The Genetic Information Nondiscrimination Act of 2008 (GINA) was signed into law on May 21, 2008. The law’s purpose is to ensure that genetic information is not used to discriminate against individuals in matters of employment or for insurance underwriting purposes. GINA Title I amends the Employee Retirement Income Security Act of 1974, the Public Health Service Act, the Internal Revenue Code, and the Social Security Act to prohibit discrimination in health coverage based on genetic information, and to expand upon the protections established under the Health Insurance Portability and Accountability Act of 1996 (HIPAA). HIPAA already contains robust non–discrimination rules that prohibit a group health plan or group health insurance issuer from imposing preexisting condition exclusions based on genetic information. But GINA goes further. GINA prohibits group health plans, health insurance issuers in the group and individual markets, and issuers of Medicare supplemental policies from discriminating based on genetic information, and from collecting such information.

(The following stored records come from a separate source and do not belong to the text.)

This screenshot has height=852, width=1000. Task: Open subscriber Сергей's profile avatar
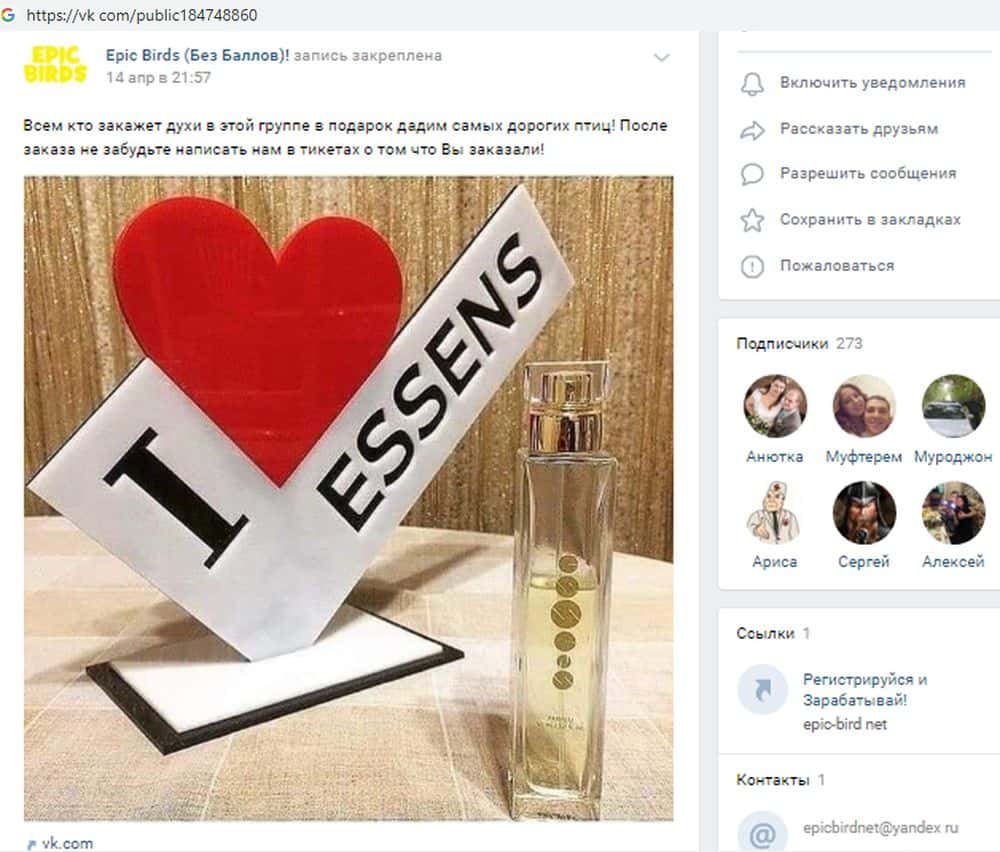point(864,512)

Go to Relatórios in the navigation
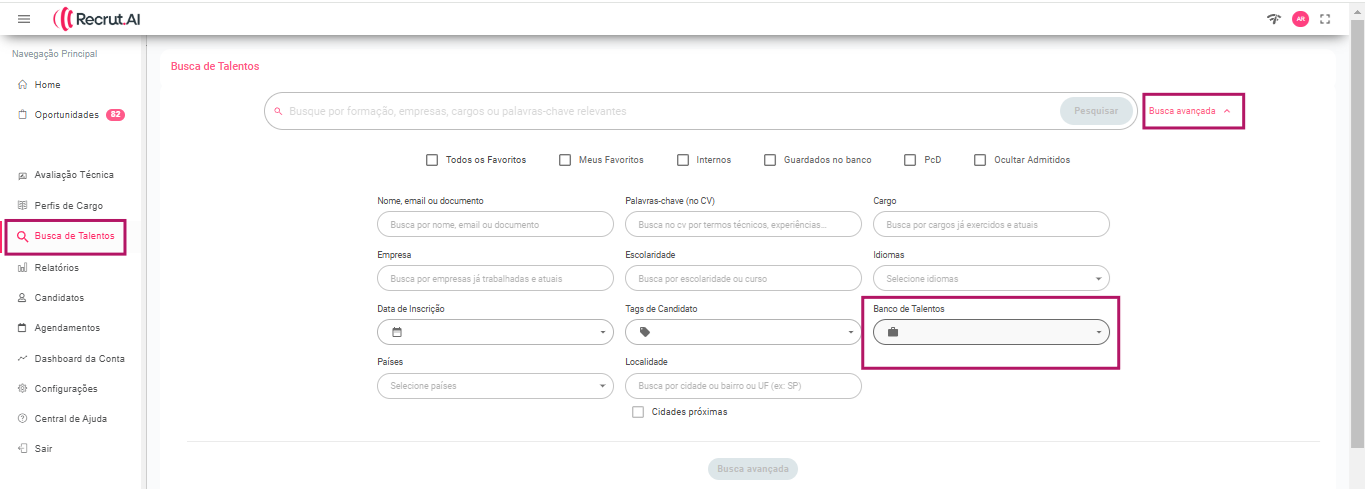[x=56, y=268]
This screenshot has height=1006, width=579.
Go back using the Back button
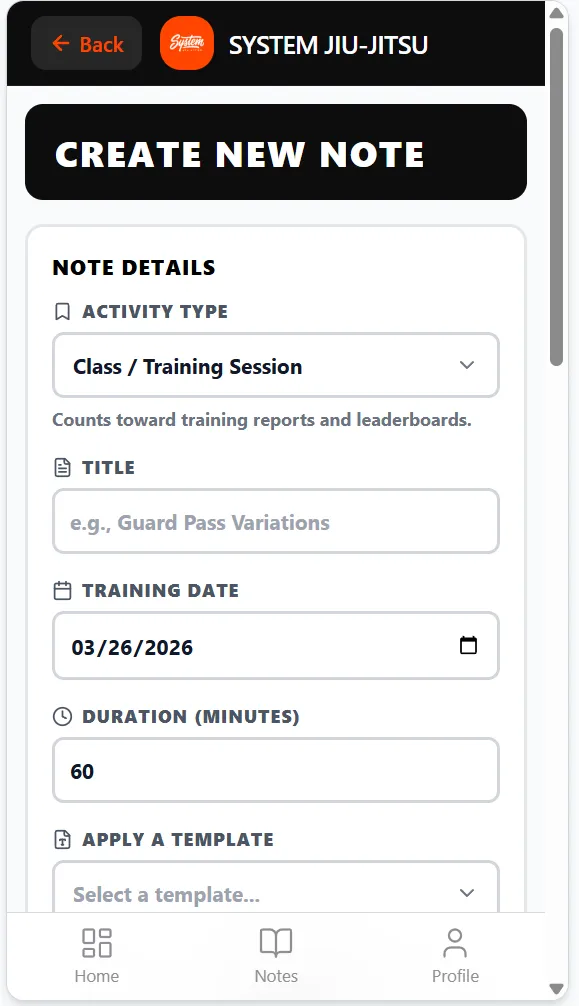pyautogui.click(x=87, y=44)
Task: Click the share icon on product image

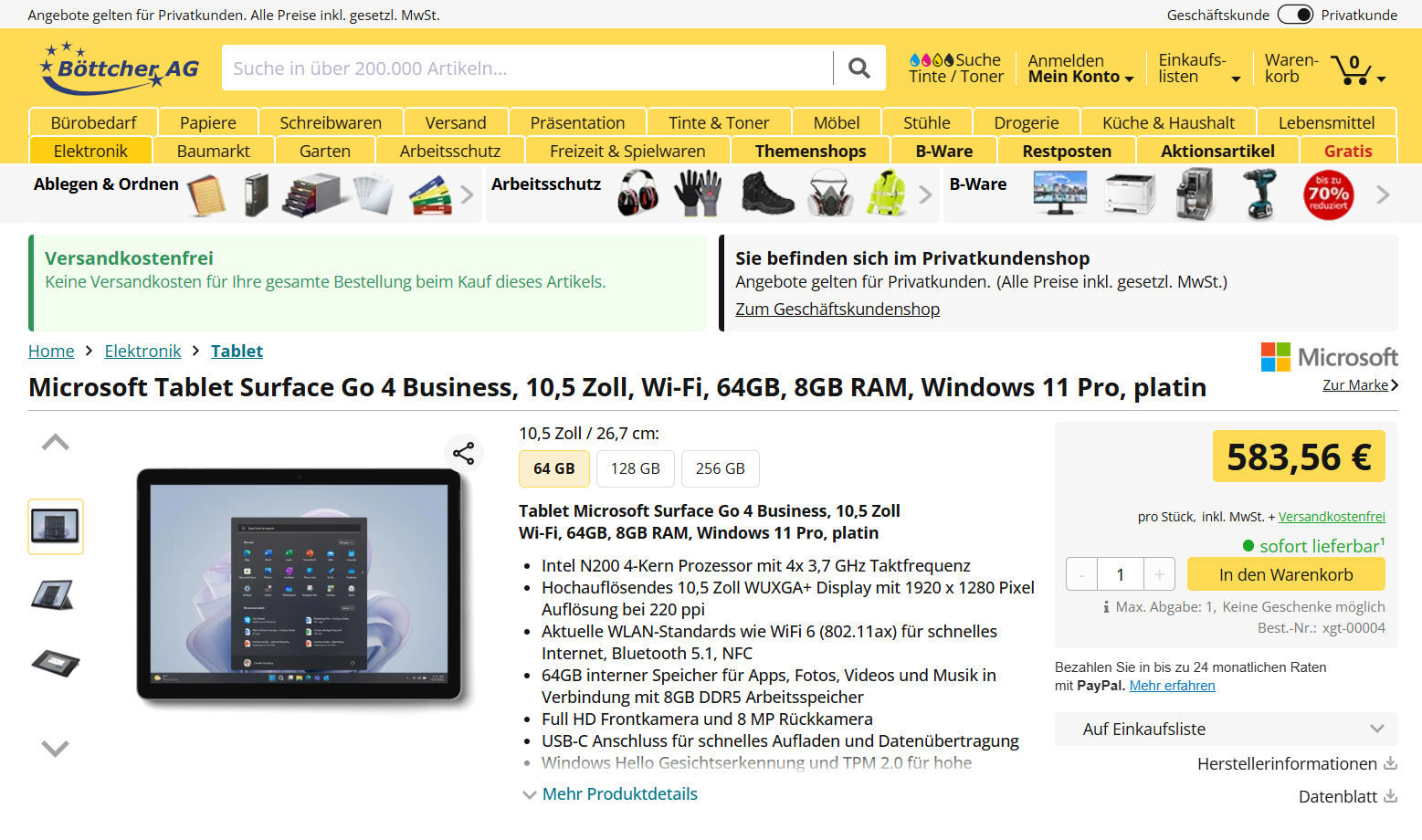Action: click(464, 453)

On October 1, 2009, the Department of Labor’s Employee Benefits Security Administration, the Treasury Department, and the Department of Health and Human Services issued a joint interim final rule (the “interim final rule”) implementing the provisions of GINA Title I. Under the interim final rule, group health plans and health insurance issuers in both the group and individual markets must not request, require, or buy genetic information for underwriting purposes, or prior to and in connection with enrollment. In addition, plans and issuers are generally prohibited from asking individuals or family members to undergo a genetic test. These requirements will force employers and group health plans to either make major modifications to their health risk assessment programs or abandon them altogether. The interim final rule takes effect for plan years commencing on or after December 7, 2009.
This client advisory explains the key features of the interim final rule, with a particular focus on health risk assessment.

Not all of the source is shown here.